#### Source document

Cell culture and hypoxia/reoxygenation (H/R) model

Human renal proximal tubular epithelial cells (HK-2) were obtained from the China Center for Type Culture Collection (CCTCC, Wuhan, China) and cultured in Dulbecco’s modified Eagle’s medium (DMEM) from Invitrogen, United States, supplemented with 10% fetal bovine serum. The incubation environment consisted of 5% carbon dioxide and 95% air, maintaining a temperature of 37 ^°C. Three days before establishing the hypoxia/reoxygenation (H/R) model, cells were treated with puerarin at concentrations of 1 uM and 10 uM once a day, respectively. In the control group, an equivalent volume of physiological saline was administered to the cells. The H/R model in vitro was created following established protocols. HK-2 cells were subjected to a nutrient-free medium for 12 hr under hypoxic conditions (1% O₂, 94% N₂, and 5% CO₂). Next, the medium was replaced with a normal medium, and then the cells were cultured under a normoxic cell incubator (5% CO₂ and 95% air) for 24 hr. The control group was incubated in a complete culture medium under normoxic conditions.

Hematoxylin and eosin (H & E) staining

Kidney tissues were fixed in 4% paraformaldehyde and subsequently embedded in paraffin. Sections of 4 μm thickness were prepared for hematoxylin and eosin (H&E) staining. The ischemia/reperfusion (I/R) injury was evaluated using a well-established grading scale, as proposed previously (17).

########

• To do
(a) From the methods excerpt, output the passage between "Kidney tissues were" and "proposed previously (17).", inclusive.
(b) In the methods excerpt, how long were the HK-2 cells kept in nutrient-free medium under hypoxic conditions?

#### Data segment

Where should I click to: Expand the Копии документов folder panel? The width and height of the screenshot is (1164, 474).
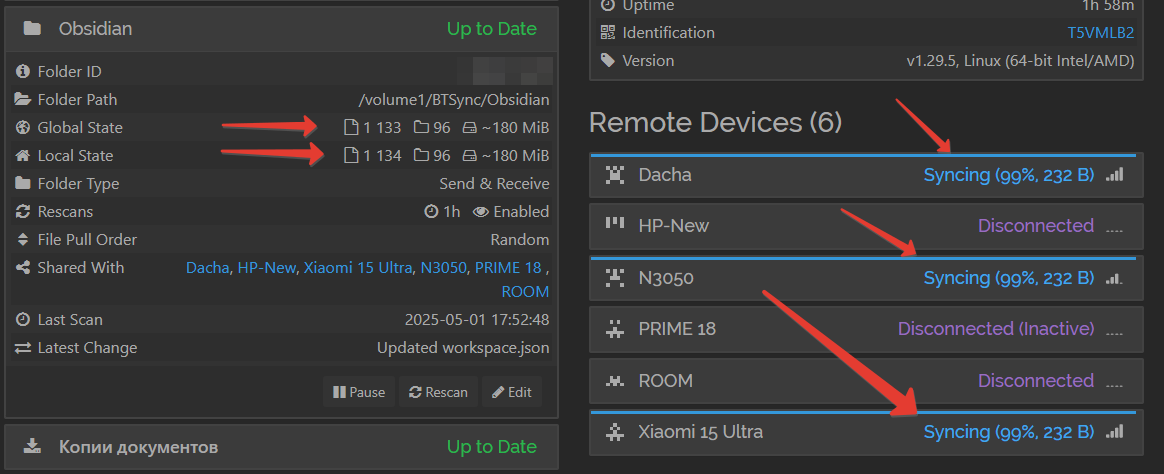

########

• Task answers
(a)
Kidney tissues were fixed in 4% paraformaldehyde and subsequently embedded in paraffin. Sections of 4 μm thickness were prepared for hematoxylin and eosin (H&E) staining. The ischemia/reperfusion (I/R) injury was evaluated using a well-established grading scale, as proposed previously (17).

(b) 12 hours.